I will listen to the bees, but it will be interesting to see when they will open them back up!


----------



## AstroBee (Jan 3, 2003)

Was the SBB open or closed when they did this? I don't run mouse guards on any of my hives, but have seen bees make a propolis bridge across the bottom of the frames. That happened on a colony that had an open SBB.


----------



## Dave Burrup (Jul 22, 2008)

When did you put the mouse guards on? That material looks more like a mouse's work the the work of bees. Did you already have a mouse in residence when the guards were put in place?
Dave


----------



## mmmooretx (Jun 4, 2012)

I just closed up the bottoms late yesterday afternoon since we were alerted to a light freeze last night.
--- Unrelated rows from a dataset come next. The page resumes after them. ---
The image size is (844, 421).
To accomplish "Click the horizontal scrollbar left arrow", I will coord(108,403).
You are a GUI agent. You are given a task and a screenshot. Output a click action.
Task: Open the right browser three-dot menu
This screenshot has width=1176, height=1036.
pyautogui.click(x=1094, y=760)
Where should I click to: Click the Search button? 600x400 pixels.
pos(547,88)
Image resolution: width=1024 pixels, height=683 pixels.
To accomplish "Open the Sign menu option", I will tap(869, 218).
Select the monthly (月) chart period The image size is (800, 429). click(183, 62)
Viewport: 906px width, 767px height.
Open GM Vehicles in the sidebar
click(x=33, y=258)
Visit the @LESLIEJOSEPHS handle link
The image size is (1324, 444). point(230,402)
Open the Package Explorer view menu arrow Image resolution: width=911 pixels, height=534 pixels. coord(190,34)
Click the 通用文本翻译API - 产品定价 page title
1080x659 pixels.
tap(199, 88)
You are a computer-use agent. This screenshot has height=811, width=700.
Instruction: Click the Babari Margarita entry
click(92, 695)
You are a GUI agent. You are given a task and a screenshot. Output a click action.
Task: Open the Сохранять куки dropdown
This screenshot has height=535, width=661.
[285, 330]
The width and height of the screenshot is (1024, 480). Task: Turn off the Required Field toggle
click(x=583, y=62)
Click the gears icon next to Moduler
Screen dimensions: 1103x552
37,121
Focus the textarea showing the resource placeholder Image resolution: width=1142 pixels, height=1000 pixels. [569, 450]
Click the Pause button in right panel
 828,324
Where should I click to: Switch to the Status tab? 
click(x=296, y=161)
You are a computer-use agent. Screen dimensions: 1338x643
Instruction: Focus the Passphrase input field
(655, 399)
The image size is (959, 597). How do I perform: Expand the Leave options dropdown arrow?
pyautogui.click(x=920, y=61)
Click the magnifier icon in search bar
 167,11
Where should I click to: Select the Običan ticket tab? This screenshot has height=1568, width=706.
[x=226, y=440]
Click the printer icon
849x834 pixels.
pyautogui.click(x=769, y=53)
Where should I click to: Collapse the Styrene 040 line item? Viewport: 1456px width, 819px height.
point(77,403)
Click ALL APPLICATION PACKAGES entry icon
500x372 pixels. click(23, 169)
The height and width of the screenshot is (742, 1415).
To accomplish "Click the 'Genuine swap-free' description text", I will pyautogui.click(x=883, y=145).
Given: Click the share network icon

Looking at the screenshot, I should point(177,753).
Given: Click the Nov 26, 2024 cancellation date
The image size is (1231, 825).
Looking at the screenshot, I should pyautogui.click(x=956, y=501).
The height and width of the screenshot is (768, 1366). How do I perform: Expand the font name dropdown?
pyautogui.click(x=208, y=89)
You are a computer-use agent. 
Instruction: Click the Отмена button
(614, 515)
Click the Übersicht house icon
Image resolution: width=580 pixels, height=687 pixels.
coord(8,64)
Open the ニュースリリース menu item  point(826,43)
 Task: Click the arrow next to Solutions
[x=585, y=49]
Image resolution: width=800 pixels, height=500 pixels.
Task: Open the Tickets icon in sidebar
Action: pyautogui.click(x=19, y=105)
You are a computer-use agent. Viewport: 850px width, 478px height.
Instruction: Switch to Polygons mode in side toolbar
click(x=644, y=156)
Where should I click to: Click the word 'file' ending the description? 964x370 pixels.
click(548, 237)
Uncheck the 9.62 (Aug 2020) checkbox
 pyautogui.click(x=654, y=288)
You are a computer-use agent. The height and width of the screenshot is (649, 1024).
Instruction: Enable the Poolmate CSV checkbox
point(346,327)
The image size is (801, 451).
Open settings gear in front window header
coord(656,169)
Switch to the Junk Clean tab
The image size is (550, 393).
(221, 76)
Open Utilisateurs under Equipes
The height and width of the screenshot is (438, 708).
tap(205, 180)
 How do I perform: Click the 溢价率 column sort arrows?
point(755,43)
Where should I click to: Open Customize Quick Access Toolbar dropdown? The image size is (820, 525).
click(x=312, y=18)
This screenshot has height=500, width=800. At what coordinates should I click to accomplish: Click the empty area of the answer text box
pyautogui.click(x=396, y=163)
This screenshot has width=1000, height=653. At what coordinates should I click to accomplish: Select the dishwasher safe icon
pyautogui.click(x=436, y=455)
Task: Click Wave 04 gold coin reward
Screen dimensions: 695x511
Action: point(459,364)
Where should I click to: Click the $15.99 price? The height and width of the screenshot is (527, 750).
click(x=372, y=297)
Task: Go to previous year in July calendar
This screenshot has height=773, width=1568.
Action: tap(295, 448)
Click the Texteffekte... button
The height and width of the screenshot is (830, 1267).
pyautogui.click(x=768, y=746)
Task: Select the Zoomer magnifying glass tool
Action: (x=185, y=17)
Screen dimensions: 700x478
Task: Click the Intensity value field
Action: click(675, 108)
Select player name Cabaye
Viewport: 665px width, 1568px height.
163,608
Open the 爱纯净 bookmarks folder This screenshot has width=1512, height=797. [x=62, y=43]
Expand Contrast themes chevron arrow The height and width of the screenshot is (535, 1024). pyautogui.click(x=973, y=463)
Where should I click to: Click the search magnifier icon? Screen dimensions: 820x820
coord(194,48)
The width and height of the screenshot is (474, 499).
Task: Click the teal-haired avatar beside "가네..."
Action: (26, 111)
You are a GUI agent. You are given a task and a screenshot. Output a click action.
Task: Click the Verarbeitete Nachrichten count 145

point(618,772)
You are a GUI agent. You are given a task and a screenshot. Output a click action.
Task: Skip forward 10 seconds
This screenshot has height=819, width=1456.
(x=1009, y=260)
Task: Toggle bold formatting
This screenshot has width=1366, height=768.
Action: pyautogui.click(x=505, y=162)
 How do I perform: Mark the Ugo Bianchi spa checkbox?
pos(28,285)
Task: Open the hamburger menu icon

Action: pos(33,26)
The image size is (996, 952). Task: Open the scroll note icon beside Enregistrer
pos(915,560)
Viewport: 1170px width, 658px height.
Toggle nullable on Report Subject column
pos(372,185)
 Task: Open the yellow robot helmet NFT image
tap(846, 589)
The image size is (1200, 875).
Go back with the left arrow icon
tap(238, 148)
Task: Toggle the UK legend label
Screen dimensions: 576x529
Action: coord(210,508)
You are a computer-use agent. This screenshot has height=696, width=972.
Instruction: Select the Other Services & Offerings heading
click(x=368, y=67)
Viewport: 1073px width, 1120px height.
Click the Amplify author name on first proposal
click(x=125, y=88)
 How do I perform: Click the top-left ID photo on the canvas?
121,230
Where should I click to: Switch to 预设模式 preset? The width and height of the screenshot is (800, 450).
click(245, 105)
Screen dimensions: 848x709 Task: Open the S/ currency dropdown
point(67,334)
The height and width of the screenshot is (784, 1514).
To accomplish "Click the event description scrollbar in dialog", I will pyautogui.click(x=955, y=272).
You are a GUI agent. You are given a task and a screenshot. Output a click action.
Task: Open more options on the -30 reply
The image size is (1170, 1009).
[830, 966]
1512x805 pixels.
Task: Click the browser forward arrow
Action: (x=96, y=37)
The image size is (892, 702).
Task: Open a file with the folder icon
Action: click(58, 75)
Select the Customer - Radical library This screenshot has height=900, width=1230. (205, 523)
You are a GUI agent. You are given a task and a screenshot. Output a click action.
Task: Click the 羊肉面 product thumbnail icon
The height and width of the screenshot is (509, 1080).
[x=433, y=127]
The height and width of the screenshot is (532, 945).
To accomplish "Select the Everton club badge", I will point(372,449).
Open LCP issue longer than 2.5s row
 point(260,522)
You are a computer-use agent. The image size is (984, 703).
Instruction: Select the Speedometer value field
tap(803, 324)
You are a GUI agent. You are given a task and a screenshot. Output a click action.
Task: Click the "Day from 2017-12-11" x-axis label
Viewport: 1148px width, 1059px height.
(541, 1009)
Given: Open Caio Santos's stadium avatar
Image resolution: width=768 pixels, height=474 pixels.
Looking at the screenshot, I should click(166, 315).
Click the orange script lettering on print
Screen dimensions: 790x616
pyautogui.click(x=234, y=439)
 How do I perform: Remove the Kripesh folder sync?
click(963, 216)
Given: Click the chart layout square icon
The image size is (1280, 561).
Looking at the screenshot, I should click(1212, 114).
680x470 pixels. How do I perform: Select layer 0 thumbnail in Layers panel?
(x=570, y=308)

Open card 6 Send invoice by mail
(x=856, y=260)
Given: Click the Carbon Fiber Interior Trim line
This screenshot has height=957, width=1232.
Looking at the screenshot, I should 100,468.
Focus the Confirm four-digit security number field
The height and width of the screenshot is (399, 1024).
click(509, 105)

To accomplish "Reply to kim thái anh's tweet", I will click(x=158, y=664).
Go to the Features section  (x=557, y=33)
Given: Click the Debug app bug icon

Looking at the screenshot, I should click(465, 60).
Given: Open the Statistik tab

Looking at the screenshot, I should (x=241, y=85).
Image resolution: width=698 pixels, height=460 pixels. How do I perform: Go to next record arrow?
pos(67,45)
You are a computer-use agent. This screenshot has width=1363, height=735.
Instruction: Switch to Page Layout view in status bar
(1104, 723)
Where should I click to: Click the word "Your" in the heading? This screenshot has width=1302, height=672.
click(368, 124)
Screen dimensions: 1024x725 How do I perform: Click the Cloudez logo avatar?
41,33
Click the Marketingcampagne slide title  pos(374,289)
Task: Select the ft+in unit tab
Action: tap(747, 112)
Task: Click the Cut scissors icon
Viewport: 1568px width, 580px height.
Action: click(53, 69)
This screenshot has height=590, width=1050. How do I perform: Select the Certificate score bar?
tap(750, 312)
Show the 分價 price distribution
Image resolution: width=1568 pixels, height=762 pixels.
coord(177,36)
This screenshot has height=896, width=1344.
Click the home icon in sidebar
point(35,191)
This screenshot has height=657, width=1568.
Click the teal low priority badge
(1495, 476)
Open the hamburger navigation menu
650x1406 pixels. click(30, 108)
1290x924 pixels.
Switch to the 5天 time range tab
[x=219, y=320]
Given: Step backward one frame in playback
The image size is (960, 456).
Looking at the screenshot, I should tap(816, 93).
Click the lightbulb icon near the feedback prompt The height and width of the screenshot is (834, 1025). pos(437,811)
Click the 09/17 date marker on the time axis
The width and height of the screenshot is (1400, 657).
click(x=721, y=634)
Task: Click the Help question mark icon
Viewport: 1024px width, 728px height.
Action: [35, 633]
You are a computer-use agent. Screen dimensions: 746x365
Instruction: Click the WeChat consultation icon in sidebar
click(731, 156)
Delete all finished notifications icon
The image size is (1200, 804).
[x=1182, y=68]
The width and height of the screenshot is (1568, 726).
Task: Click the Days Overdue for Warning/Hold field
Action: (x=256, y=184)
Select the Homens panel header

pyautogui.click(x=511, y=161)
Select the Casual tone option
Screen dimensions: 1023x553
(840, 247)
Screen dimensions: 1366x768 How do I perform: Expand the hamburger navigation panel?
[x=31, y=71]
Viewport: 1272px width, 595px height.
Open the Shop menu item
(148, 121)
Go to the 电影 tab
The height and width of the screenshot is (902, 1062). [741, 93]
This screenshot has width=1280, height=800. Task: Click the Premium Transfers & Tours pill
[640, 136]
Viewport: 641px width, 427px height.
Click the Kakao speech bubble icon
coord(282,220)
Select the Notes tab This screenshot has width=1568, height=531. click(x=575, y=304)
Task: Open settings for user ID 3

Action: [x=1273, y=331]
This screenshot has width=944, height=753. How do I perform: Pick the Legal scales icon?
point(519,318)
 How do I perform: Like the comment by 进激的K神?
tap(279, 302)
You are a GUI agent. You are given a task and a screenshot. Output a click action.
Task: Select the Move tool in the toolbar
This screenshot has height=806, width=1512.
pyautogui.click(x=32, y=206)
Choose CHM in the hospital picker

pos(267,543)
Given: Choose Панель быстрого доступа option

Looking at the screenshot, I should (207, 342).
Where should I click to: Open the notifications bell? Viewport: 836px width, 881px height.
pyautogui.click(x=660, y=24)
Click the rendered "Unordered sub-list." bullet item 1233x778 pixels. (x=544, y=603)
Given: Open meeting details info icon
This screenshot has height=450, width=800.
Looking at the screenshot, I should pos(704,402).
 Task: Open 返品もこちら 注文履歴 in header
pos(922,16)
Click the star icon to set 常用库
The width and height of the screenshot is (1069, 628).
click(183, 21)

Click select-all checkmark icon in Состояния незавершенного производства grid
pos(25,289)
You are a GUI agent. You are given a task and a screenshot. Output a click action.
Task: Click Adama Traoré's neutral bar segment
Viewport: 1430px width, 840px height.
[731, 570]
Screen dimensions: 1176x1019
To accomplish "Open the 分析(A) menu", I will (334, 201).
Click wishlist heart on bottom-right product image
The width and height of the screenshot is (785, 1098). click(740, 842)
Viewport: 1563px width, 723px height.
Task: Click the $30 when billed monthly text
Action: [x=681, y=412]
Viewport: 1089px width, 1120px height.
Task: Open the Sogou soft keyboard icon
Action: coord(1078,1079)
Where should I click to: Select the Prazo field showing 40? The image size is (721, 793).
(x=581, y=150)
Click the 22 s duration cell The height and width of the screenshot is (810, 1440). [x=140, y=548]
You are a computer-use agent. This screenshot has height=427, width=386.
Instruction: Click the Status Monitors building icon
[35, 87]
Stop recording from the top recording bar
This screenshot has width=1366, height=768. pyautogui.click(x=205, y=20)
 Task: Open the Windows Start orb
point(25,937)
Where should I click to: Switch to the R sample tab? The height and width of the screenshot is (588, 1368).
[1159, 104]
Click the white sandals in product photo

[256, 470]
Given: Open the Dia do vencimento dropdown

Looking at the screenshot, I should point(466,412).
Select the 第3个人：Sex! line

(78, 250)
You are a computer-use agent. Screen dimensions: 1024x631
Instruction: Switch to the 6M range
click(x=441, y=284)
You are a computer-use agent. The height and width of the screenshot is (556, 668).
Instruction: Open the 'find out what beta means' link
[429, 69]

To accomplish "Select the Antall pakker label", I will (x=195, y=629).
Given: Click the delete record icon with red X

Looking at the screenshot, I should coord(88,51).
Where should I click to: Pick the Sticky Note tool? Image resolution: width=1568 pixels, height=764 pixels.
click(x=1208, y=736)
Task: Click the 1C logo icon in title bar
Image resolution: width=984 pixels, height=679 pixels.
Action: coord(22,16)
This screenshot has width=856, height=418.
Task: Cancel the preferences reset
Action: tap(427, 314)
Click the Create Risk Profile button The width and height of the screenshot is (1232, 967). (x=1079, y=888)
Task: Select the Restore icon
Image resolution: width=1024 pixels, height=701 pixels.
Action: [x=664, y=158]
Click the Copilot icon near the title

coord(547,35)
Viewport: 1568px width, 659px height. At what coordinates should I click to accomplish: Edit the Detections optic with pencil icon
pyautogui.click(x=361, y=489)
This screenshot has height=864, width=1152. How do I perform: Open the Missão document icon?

I am running all Country Rubes SBBs and put the plastic gridded varroa boards in yesterday sprayed with Pam. Unfortunately I did not check yesterday, but on the previous Sunday it was not sealed up. I have a field behind me and my cat brings mouse trophy's home all the time, so I put them on in Sept. to make sure I had no extra guests.


----------



## mmmooretx (Jun 4, 2012)

Dave Burrup said:


> When did you put the mouse guards on? That material looks more like a mouse's work the the work of bees. Did you already have a mouse in residence when the guards were put in place?
> Dave


No it is actually propolis, I did touch/press it to be sure, and have done several full inspections after the guards were in place.
Thanks for bringing that up.


----------



## Michael_C (May 22, 2012)

mmmooretx said:


> No it is actually propolis, I did touch/press it to be sure, and have done several full inspections after the guards were in place.
> Thanks for bringing that up.


Amazing. The propolis looks almost like wool or rat nest from the photo. Looks like they were very determined to close it up. I wonder if they will remove it on their own, when it is warmer.


----------



## mmmooretx (Jun 4, 2012)

10 Jan. 2013 it got up to 71F today and came close to doing some hive inspections, but only took the one picture of the same entrance. They did start opening it back up a week after the original picture, but was surprised to see the girls bringing in some pollen today. Very surprised there is still some out there!


----------